And as for my nagging mother...well, she would say slow down, wouldn't she? Her life was her family and her friends and her hobbies and her pets. She'd given up on the prospect of a career years ago!

But of course, my mother was right.

By the end of my twenties it all started to unravel. I was miserable and exhausted. Whatever optimism I'd felt towards my career had started to wane. I was tired of doing ridiculously long hours, lying awake with insomnia and never being able to switch off. I hated the insecurity and competitiveness of this industry. I despised the faux 'creatives' in their funky warehouse/studio/office and the doe-eyed graduates brimming with optimism and enthusiasm. They all talked such a load of shit.

I remember one night sitting in a wine bar in North Melbourne with my fellow film school buddies. They chatted excitedly about projects they were working on and enquired about how my latest job was going. I tried to hide my thinly veiled contempt and forced a smile. They were all so congratulatory. Once we'd all been united by a common desire to 'make it' in this industry, but now I simply felt like an outsider as I wanted nothing more than for my contract to be over so that I could something - anything - else.

I felt so cheated. I was finally getting somewhere in my career, but I'd never felt more lost. And if I'm perfectly honest, I was a little terrified too. Had the last decade been a complete waste of time? Had all of it been for nothing? And if I didn't have work... what the hell would I DO?

My brain yo-yoed between sheer panic and rationalising (It's just a phase... just keep working... just keep moving forward...) The self-realisation that maybe my mother/ex-boyfriends were right and that I did have an unhealthy preoccupation with work didn't stop me from continuing in a similar pattern for another two years.

I needed to learn to relax
But finally, I conceded defeat. Something had to give. Perhaps I was burnt out. Perhaps I simply needed to rediscover what I loved about my work in the first place. Perhaps I needed to learn the art of balance. Perhaps I needed to take up meditation, or yoga, or Pilates... Or perhaps I needed to simply drift across the globe for a while, sampling multiple varieties of beer.

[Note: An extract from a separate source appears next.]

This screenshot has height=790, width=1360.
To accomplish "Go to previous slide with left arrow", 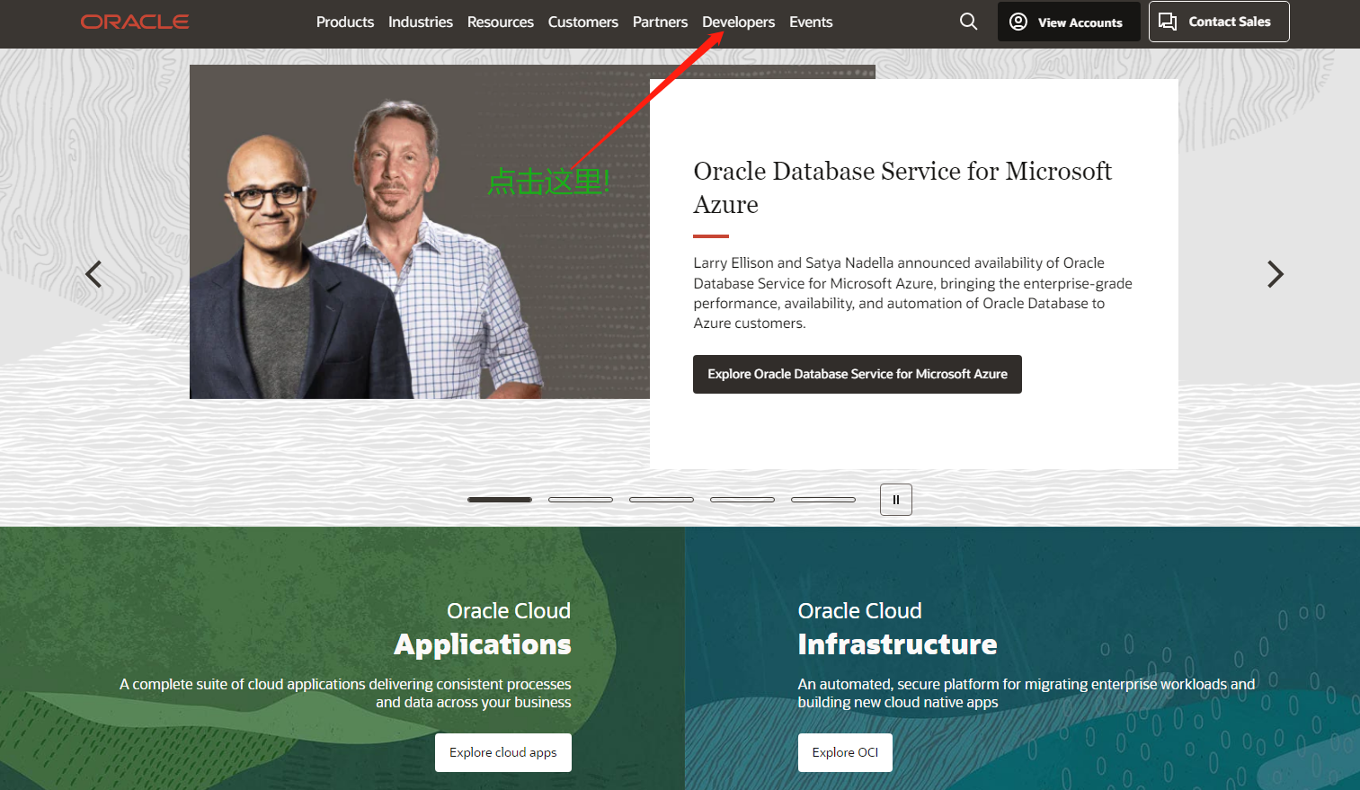I will click(x=93, y=274).
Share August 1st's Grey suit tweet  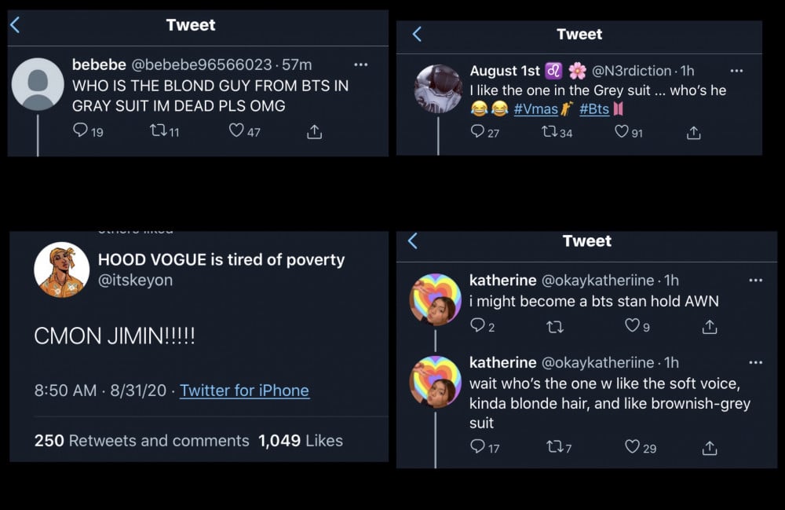pyautogui.click(x=693, y=133)
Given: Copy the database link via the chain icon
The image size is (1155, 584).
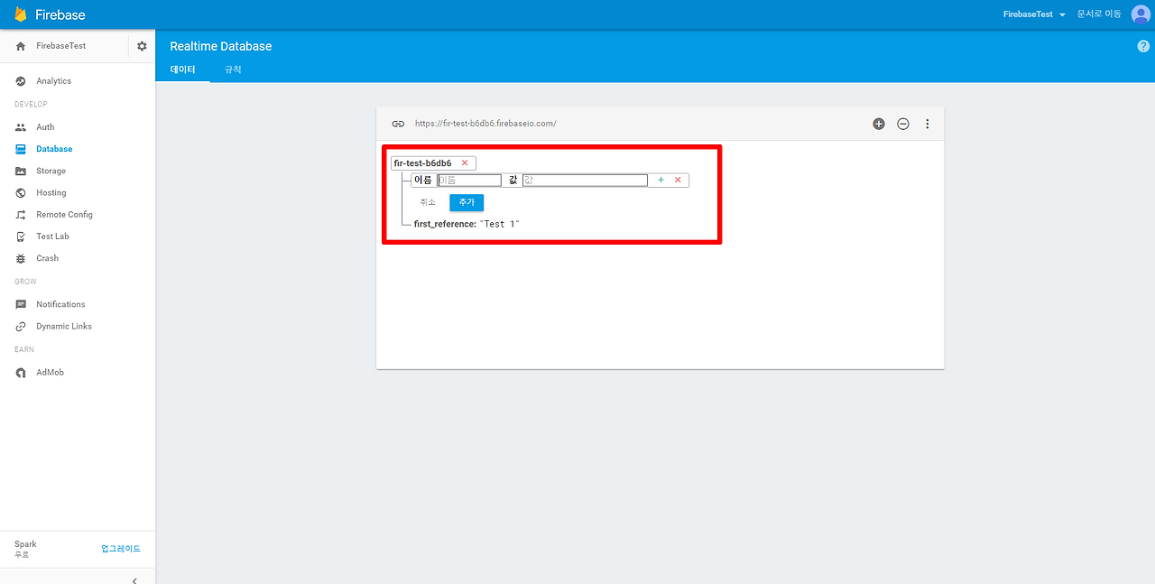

Whatever it is that I 'need', these next few years will undoubtedly help me find out. I've already had a lot of time to reflect upon my skills and interests and even managed to put some of them to good use whilst on the road, which has reignited a small spark of creativity and reminded my why I got into this business in the first place...

And whilst I still feel guilty when I'm not filling my days with activity...and whilst I'm still a compulsive list-maker and planner and scheduler and organiser (much to my partner's dismay); travelling forces me to be more flexible, to deal with the unexpected and (most importantly) to be patient.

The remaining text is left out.